Your goal ▸ Convert the listing, starting at the line containing "Click the minus" and ending at the end of the listing, into a two-column CSV with the headers instruction and location. Give each instruction its own row with its location beside it, put each value in one quoted field, and replace any line breaks with spaces.

Entries shown ▸
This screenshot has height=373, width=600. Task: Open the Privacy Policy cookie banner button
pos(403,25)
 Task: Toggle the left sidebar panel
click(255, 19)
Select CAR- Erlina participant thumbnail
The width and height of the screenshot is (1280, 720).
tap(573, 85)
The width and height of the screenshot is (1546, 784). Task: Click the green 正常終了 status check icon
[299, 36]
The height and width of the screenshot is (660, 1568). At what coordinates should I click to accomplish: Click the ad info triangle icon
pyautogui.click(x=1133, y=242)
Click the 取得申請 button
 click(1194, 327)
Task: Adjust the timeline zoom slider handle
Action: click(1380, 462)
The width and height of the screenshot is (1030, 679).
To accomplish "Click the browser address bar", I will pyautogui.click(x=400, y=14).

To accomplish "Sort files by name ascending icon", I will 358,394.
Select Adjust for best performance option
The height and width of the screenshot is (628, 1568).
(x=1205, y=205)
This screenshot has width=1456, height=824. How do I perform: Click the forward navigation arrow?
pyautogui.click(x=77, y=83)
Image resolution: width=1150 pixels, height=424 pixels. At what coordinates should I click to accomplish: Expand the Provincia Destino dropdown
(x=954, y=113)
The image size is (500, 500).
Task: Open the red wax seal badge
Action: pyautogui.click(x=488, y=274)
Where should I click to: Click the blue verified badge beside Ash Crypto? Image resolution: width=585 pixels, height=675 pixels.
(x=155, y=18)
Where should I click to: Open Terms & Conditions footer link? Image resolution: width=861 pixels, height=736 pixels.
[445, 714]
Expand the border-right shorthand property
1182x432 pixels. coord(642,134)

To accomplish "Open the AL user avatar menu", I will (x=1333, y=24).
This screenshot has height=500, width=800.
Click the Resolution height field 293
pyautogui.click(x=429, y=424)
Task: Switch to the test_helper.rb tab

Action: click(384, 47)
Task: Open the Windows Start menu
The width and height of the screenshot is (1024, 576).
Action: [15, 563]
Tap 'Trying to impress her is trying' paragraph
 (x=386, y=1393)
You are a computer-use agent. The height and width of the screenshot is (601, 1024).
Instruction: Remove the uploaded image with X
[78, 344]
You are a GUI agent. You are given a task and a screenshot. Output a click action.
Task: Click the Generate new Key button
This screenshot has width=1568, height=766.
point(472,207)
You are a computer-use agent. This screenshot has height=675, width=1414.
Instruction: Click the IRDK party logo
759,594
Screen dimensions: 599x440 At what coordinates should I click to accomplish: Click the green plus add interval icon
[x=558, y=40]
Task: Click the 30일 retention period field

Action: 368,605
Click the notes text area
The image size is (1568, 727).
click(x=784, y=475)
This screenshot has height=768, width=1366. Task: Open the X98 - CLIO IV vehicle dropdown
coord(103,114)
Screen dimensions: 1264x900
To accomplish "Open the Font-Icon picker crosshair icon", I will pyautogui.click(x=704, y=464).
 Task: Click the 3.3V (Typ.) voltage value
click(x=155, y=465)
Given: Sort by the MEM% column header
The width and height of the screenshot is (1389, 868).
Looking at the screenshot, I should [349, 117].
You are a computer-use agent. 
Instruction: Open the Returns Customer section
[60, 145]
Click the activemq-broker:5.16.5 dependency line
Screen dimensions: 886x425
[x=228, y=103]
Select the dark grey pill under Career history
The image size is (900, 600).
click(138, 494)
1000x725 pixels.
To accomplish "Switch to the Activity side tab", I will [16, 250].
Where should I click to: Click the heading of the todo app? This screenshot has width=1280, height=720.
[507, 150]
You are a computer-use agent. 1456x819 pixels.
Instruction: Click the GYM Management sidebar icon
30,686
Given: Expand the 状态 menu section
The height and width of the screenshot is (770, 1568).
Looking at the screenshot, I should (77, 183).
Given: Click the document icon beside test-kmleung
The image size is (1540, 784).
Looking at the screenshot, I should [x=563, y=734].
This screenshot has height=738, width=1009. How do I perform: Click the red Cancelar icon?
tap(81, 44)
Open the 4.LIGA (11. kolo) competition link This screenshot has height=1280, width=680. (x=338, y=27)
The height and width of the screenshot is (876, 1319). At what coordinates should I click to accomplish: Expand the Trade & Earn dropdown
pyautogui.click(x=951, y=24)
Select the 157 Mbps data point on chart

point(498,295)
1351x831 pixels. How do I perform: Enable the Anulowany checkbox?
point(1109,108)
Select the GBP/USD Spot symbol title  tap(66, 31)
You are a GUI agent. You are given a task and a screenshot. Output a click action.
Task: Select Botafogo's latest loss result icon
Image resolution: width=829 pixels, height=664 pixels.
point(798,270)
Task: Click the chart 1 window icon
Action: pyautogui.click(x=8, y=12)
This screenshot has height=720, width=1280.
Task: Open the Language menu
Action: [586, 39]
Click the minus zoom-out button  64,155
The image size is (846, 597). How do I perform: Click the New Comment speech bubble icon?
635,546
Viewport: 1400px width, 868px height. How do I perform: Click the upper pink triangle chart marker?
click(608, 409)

Exercise result ▸
instruction,location
"Click the minus zoom-out button","64,155"
"The image size is (846, 597). How do I perform: Click the New Comment speech bubble icon?","635,546"
"Viewport: 1400px width, 868px height. How do I perform: Click the upper pink triangle chart marker?","click(608, 409)"